Changes to environmental protection laws widely supported
THE Greens moved to stop the Federal Government from moving its responsibility for environmental approvals to the state's on Tuesday.
Queensland Senator Larissa Waters moved changes to the Commonwealth's environmental protection laws to prevent the changes.
The government was supported by the conservative parties at both a state and federal level, and the changes will likely proceed during the December round of COAG meetings.
But Senator Waters said her bill would delete those parts of the Commonwealth's laws which allow the Federal Government to move the responsibilities to the states.
While the move did receive wide political and business support, environmentalists are concerned the move could lead to a watering down of the laws, and less rigorous enforcement of Australia's environmental protections.

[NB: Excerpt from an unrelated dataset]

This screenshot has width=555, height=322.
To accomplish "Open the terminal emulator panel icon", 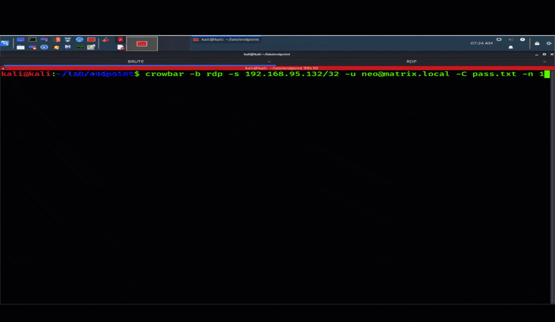I will [32, 39].
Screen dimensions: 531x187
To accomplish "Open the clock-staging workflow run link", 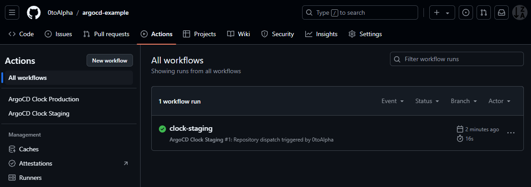I will pos(191,129).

"It was the Hawke Government who first recognised that Australia's environment was of vital importance to all Australians, and needed national governance - the Gillard Government must stop gutting environmental protection, and stop this plan to trash Bob Hawke's legacy," Senator Waters said.
During debate in the Senate last week, Senator Waters highlighted her concerns the state's "short-term profits" would be put ahead of the nation's environmental interests.
"And because state governments are far more likely to be fixated on the short-term royalties and returns from mining and development-much of which are trumped up, I might add-there will always be that conflict of interest," she said.
"The states simply cannot be trusted to look after our environment.
"The sad thing is that our national environment laws are already failing us, but, instead of making them stronger, both of the old parties are ganging up to make them even weaker."
Environment Minister Tony Burke has repeatedly said the changes to federal environment laws would not adversely effect the regulation and protections in place.